Maeda et al. [19] and Jernigan et al. [33] stated that HCC subtypes with spindle cell components have very aggressive biology and often cause portal vein invasion or extrahepatic metastasis, and therefore have a poor prognosis [34]. However, Kaibori et al. [35] reported that the prognosis of the resected group was significantly better than that of the unresected group in cases of primary sarcomatoid carcinoma of the liver (P = 0.001). In addition, there are some reports that long-term survival can be expected by complete resection even in cases of primary liver liposarcoma [36], which tends to show extracapsular invasion [37]. In the current situation where no other treatment methods have been established, tumor resection should be performed aggressively for the primary spindle cell tumor of the liver.

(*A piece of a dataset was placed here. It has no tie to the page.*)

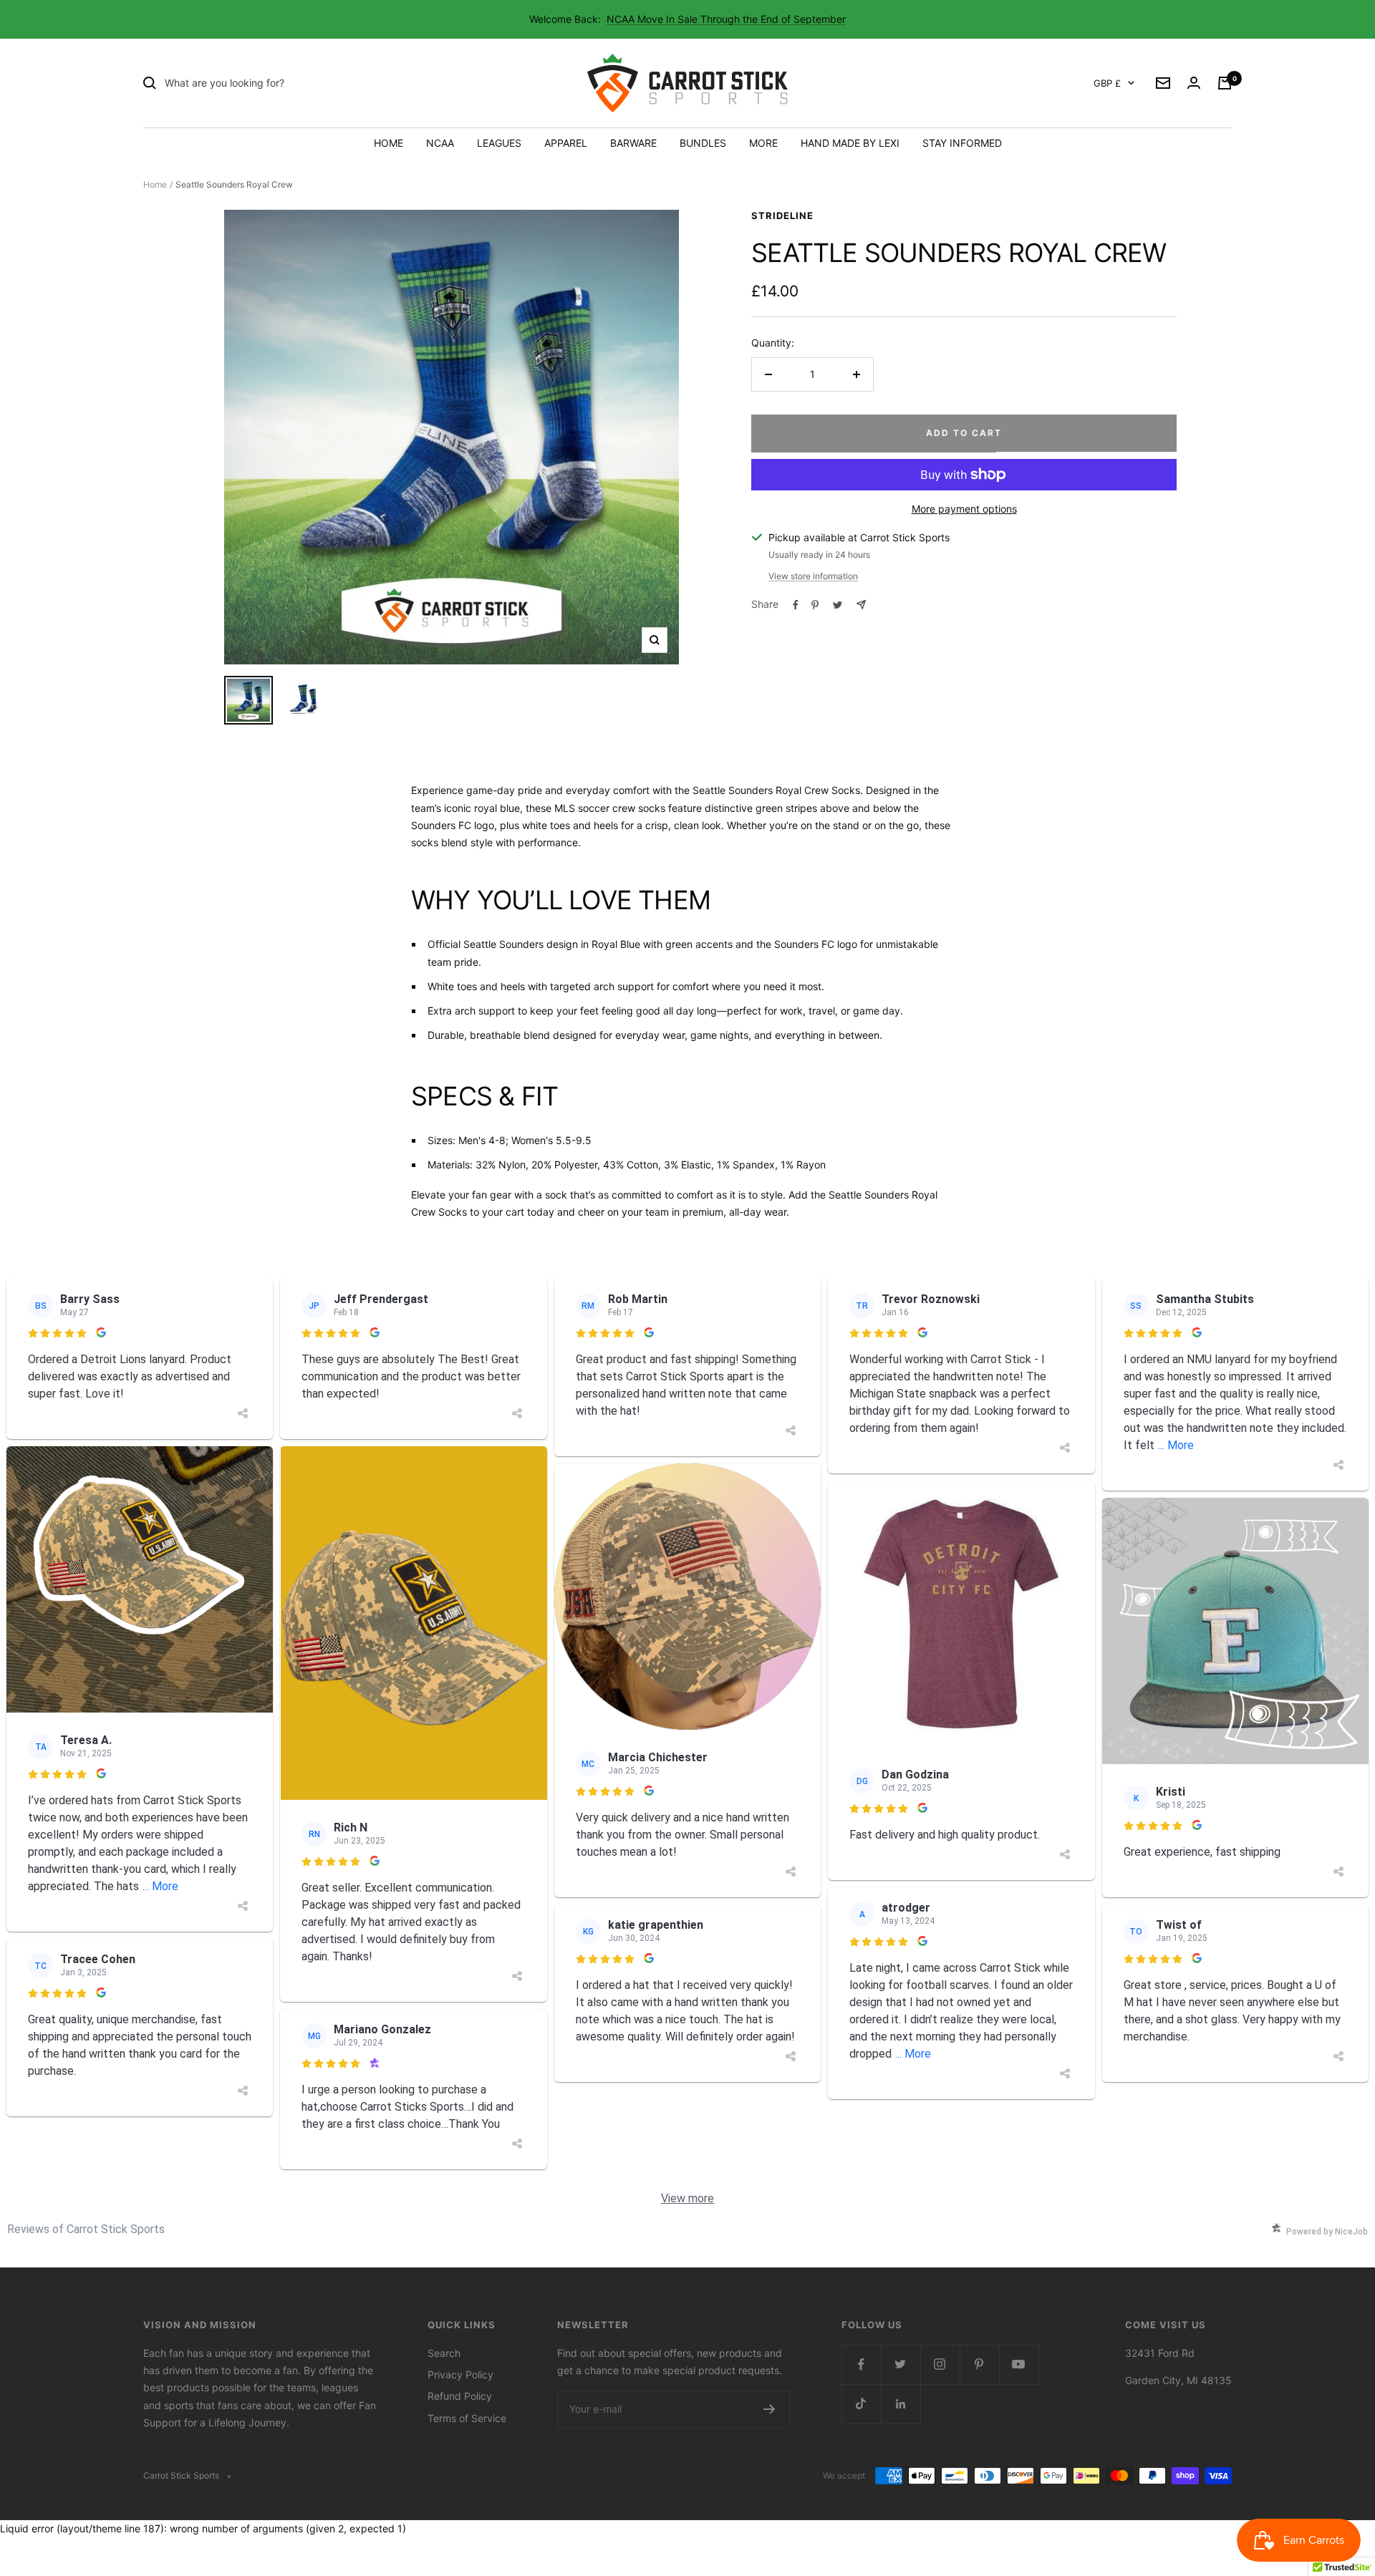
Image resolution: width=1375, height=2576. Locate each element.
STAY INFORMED (962, 143)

Since this case is not as malignant as sarcoma or liposarcoma and is considered to be different from them, there is not sufficient evidence at this time to conclude that partial resection rather than anatomical resection is acceptable even for peripheral lesions. As to which of the two techniques is more appropriate, it may be controversial, as in HCC, but in accordance with the extrahepatic development of HCC discussed above, anatomical resection may be the choice to be made whenever possible in the past literature [38, 39]. Although the patient has been recurrence-free for one year after complete resection, strict follow-up is necessary for the future, and it is important to continue accumulating and examining this kind of case to establish other treatments such as adjuvant therapy.

Conclusions

We reported a case of a spindle cell tumor originating from the liver. Spindle cell tumor arising from the liver is so rare that preoperative and pathological diagnosis is often difficult to reach. Complete resection should be considered in cases where the above disease is the differential diagnosis and may contribute to long-term survival.